Матиас Эйсагирре приехал в Арику на поезде, чтобы подняться на борт «Виннипега», причалившего с опозданием на два дня из-за проблем в Панаме. Он был одним из самых молодых сотрудников отдела и сопровождал своего начальника. Оба неохотно взялись за это задание, поскольку решительно осуждали идею приема беженцев в Чили, этой толпы красных безбожников и, возможно, преступников, которые явятся, чтобы занять рабочие места чилийцев, как раз когда в стране огромная безработица и когда Чили еще не успела восстановиться после экономической депрессии и землетрясения, но обоим пришлось подчиниться. В порту они сели на обшарпанный катер и, наперекор волнам, доплыли до корабля, где поднялись на палубу по веревочному трапу, который раскачивался на ветру, а сзади их грубо подталкивали французские матросы. Наверху их принял капитан Пупин, он предложил им коньяк и кубинские сигары. Оба чиновника знали, что Пупин согласился на это плавание скрепя сердце и что он ненавидел своих пассажиров, но этот человек их удивил. Выходило, что за месяц сосуществования с испанцами он изменил мнение о них, несмотря на то что его политические убеждения остались прежними.
— Эти люди много страдали, сеньоры. У них есть мораль, дисциплина и уважение к другим, они прибыли в вашу страну, чтобы трудиться и начать новую жизнь, — сказал он им.

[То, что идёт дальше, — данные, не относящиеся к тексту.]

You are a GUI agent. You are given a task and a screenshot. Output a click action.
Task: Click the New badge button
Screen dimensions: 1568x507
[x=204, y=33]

Матиас Эйсагирре происходил из семьи, считавшейся аристократической, где хранили верность консервативным убеждениям и католицизму и противостояли наплыву иммигрантов, однако, встретившись лицом к лицу с каждым из них — мужчинами, женщинами и детьми, — он увидел иную перспективу этой ситуации, так же как и Пупин. Матиас воспитывался в католическом колледже и жил под защитой привилегий своего класса. Его дед и отец служили судьями в Верховном суде, двое братьев работали адвокатами, и он тоже изучал законы в соответствии с ожиданиями семьи, хотя не был создан для этой профессии. Он через силу посещал университет два года, после чего стал работать в Министерстве иностранных дел благодаря семейным связям. Ему исполнилось двадцать четыре года, и он начал с самых низких чинов, но к тому времени, когда ему поручили оформление виз на «Виннипеге», уже обрел добрую славу толкового служащего и дипломата. Месяца через два ему надлежало отправиться в Парагвай в свою первую командировку, и он собирался жениться или хотя бы объявить о помолвке со своей двоюродной сестрой Офелией дель Солар.